Unknown to many Minnesotans, there’s a sandwich named after our state’s capital city. But you can’t get a St. Paul sandwich in St. Paul. You have to go to St. Louis.
The St. Paul sandwich is a St. Louis specialty, sold in Chinese American restaurants there. It’s basically an egg foo young patty placed between two slices of white bread with mayo, lettuce, pickles and tomato.
But it’s not just one of those regional food oddities like lutefisk or scrapple or a Fluffernutter: Known across much of the country, it’s been acclaimed, researched, updated and adapted.

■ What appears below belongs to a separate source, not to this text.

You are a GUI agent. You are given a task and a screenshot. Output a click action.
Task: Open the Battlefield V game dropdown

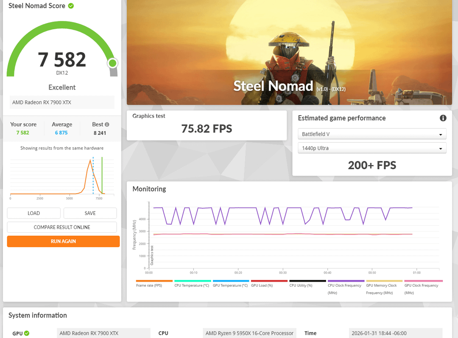(x=372, y=134)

The Food Network put the St. Paul sandwich on a list of “Best Sandwiches in America.” Playboy magazine rated a St. Louis-area St. Paul sandwich as one of the top 10 sandwiches in the United States. And when “America’s Test Kitchen” made a video about the St. Paul sandwich, host Bryan Roof described it as “one of the great hidden sandwiches of America,” and “one of the best sandwiches I’ve ever eaten.”
What gives?
There are competing narratives about its origins. One story holds that the sandwich was invented in the 1940s by Steven Yuen, founder of Park Chop Suey in St. Louis. Yuen is said to have named the dish after his hometown of St. Paul, Minn., according to an email from Emily Adams, editor-in-chief of the St. Louis-based Feast Magazine.

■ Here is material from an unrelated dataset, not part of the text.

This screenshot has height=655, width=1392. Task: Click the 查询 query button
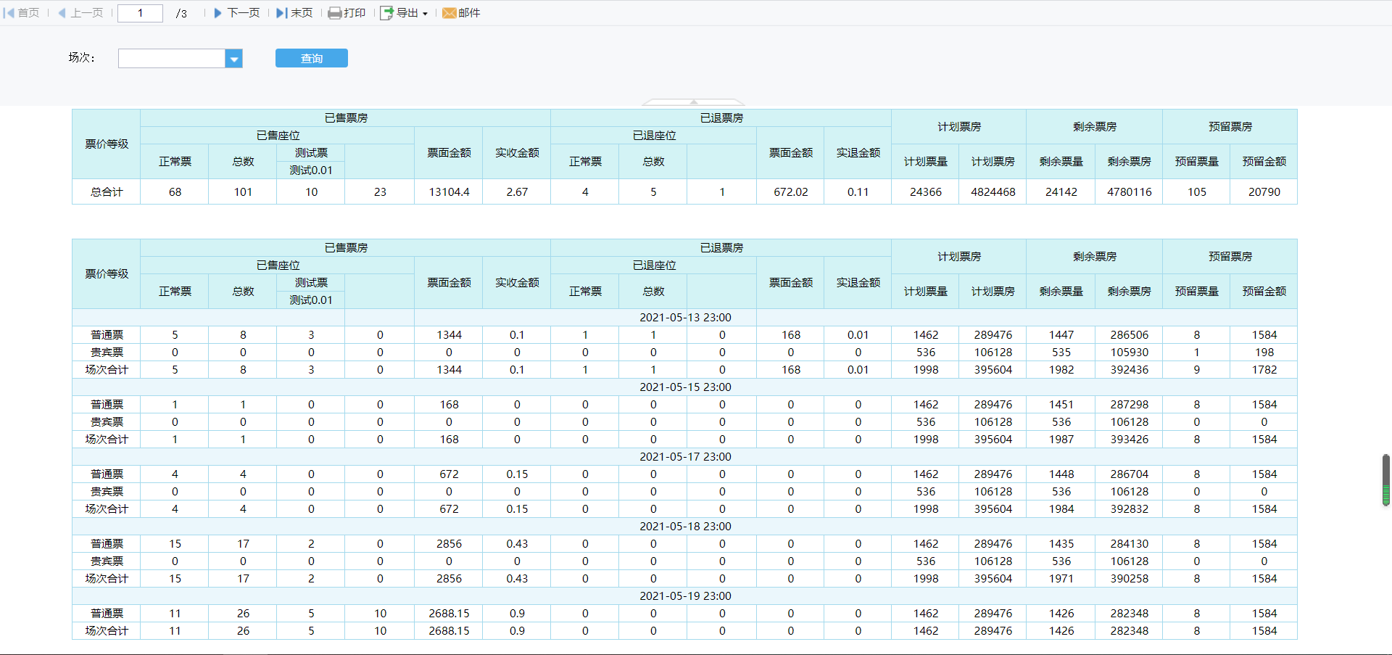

A competing theory comes from the late chef and cookbook author James Beard, who suggested that the St. Paul sandwich could be a take on the Western or Denver sandwich, which is basically a Denver omelet (eggs fried with onions, green peppers and ham) between bread. Those sandwiches had roots in the omelets created by Chinese chefs who cooked for logging camps and railroad gangs in the late 19th and early 20th centuries, according to Beard. And food writer Evan Jones said that a frontier Chinese cook could have put an egg foo young patty between sliced bread to feed hungry cowboys in the saddle.

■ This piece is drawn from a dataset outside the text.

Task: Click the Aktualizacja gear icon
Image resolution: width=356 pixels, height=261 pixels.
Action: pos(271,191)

Evidence of the existence of the St. Paul sandwich comes from a Chicago-area sandwich scholar named Jim Behymer. His 10-year-old website, the Sandwich Tribunal, represents his efforts to discover and sample every sandwich in existence around the world. So far, he’s gotten through about 300 — from the Icelandic pepperoni taco to the Milwaukee cannibal sandwich.